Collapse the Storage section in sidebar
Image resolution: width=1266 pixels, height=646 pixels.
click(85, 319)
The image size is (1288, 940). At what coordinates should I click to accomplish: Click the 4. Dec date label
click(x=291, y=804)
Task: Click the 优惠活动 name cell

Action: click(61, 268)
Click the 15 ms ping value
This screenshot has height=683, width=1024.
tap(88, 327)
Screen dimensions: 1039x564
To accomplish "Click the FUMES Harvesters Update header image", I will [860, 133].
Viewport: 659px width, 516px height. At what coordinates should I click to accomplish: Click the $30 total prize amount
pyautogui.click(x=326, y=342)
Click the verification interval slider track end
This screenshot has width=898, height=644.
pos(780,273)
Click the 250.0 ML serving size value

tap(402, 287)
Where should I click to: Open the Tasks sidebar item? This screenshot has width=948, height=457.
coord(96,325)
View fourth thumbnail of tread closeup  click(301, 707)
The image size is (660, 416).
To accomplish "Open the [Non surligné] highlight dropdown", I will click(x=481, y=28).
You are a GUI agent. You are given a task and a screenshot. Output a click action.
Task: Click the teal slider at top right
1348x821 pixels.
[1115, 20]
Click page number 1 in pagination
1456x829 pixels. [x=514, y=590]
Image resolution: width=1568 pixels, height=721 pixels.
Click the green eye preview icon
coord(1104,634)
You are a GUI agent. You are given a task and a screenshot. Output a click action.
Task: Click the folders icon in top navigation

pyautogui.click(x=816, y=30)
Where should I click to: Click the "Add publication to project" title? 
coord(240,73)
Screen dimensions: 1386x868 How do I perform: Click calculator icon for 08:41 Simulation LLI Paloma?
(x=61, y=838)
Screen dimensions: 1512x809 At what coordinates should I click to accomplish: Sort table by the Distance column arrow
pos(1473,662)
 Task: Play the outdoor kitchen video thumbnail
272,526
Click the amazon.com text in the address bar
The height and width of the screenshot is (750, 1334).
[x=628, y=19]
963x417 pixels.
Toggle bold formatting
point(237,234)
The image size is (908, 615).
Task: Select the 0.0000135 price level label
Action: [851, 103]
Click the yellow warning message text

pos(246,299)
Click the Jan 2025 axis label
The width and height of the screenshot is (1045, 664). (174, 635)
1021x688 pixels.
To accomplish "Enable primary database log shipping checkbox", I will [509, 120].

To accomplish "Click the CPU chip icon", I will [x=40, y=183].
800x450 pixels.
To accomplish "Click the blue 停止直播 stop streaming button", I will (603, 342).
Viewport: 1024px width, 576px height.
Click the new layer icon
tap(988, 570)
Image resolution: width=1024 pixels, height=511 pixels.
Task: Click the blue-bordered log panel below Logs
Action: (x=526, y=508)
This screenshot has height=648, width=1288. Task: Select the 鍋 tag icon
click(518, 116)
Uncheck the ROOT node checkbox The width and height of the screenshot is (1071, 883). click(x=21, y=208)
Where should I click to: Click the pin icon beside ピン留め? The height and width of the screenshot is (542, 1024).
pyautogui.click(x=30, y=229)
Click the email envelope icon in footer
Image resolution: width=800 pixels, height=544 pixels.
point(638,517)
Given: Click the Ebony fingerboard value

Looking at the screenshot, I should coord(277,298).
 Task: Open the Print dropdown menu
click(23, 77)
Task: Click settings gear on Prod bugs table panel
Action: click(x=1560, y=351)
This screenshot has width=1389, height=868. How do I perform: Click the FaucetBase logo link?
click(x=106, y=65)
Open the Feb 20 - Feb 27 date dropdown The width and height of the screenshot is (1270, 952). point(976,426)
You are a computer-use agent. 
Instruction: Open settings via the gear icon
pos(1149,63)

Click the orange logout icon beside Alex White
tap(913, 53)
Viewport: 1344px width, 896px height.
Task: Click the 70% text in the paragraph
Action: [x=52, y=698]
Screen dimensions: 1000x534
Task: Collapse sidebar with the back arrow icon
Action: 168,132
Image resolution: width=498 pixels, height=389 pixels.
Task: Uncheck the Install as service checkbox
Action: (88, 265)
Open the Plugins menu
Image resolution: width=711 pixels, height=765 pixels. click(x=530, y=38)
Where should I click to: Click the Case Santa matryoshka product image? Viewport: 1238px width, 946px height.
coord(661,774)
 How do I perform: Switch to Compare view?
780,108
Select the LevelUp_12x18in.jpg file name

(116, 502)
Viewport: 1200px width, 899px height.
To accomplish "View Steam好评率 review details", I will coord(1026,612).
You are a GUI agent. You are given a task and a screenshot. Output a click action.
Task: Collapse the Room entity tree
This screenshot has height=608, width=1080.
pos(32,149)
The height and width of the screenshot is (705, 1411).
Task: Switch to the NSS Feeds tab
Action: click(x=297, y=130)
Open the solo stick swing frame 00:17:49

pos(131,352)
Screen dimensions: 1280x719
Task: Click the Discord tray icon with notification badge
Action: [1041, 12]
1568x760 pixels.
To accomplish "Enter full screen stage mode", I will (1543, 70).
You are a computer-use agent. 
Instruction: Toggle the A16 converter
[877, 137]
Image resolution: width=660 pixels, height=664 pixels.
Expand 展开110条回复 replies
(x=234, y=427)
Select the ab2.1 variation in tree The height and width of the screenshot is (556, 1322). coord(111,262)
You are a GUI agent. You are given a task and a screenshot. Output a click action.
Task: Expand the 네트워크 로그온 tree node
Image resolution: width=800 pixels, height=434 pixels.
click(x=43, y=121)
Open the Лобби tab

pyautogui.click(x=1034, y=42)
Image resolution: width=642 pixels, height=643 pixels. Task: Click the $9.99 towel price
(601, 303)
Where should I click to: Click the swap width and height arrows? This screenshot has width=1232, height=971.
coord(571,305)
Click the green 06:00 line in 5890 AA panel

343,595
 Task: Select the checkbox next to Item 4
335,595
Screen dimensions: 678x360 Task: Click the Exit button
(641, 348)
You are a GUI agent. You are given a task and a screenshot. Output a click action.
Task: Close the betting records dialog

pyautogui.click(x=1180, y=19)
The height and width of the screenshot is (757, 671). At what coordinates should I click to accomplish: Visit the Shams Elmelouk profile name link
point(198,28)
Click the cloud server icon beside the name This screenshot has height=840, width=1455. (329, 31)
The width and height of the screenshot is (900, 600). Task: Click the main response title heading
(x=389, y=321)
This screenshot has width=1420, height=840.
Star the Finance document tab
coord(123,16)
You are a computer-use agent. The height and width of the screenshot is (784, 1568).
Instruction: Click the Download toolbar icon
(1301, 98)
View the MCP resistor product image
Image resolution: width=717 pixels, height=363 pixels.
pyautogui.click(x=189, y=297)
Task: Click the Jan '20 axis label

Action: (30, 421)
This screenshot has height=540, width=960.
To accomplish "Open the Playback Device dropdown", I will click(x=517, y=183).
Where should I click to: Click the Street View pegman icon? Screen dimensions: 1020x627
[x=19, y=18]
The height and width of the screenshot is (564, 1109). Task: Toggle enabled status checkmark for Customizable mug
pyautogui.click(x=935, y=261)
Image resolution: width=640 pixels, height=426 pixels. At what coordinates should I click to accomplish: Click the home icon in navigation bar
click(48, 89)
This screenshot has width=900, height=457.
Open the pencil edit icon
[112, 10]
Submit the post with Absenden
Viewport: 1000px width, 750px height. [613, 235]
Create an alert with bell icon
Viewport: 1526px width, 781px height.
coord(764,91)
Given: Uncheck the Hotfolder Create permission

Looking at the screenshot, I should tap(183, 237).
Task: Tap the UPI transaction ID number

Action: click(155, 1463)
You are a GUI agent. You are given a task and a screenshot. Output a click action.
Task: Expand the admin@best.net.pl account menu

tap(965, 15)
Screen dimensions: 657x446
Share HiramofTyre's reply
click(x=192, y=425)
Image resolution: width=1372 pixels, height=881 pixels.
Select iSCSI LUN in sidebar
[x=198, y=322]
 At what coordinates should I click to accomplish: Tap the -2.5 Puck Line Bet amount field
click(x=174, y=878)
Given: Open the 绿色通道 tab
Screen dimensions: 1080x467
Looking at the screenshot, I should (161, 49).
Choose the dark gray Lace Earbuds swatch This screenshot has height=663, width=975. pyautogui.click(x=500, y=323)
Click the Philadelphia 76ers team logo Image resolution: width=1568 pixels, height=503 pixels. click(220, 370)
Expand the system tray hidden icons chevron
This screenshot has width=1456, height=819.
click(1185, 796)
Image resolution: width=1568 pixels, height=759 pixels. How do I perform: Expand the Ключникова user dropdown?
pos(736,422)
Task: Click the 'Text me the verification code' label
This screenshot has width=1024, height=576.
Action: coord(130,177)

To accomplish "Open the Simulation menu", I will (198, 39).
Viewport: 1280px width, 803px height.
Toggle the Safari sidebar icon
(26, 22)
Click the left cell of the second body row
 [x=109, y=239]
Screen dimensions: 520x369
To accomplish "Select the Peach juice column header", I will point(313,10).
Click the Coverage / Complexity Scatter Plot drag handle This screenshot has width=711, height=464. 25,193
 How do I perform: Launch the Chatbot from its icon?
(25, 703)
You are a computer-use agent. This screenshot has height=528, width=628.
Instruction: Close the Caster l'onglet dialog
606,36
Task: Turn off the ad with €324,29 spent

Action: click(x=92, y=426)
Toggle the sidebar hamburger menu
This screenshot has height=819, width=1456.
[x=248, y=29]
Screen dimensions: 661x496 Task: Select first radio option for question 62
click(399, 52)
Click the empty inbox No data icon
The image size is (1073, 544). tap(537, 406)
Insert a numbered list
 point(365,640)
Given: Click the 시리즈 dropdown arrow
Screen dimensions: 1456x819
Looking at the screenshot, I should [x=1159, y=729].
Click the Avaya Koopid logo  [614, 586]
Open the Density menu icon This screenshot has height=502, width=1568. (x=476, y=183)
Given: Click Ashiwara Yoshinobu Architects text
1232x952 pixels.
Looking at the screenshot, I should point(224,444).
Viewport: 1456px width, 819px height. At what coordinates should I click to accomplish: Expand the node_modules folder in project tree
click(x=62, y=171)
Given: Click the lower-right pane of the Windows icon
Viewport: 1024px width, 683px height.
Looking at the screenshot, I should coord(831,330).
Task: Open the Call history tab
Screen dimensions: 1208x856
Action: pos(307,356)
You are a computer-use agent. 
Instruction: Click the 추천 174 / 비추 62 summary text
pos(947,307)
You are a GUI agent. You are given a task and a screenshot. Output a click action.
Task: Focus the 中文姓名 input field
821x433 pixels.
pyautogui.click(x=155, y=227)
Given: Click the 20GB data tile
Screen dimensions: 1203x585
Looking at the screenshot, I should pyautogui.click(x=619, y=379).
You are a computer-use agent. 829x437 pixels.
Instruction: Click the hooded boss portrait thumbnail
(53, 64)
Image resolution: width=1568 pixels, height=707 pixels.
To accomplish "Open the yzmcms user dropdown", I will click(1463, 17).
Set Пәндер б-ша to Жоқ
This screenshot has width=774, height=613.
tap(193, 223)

|---|

### O QUE SE PEDE
Copie sem nenhuma alteração o trecho dos registros que vai da linha que contém "At what coordinates should I click to accomplish: Tap" até a linha que contém "Choose the dark", com as duas incluídas.

### SOLUÇÃO
 At what coordinates should I click to accomplish: Tap the -2.5 Puck Line Bet amount field
click(x=174, y=878)
Given: Open the 绿色通道 tab
Screen dimensions: 1080x467
Looking at the screenshot, I should (161, 49).
Choose the dark gray Lace Earbuds swatch This screenshot has height=663, width=975. pyautogui.click(x=500, y=323)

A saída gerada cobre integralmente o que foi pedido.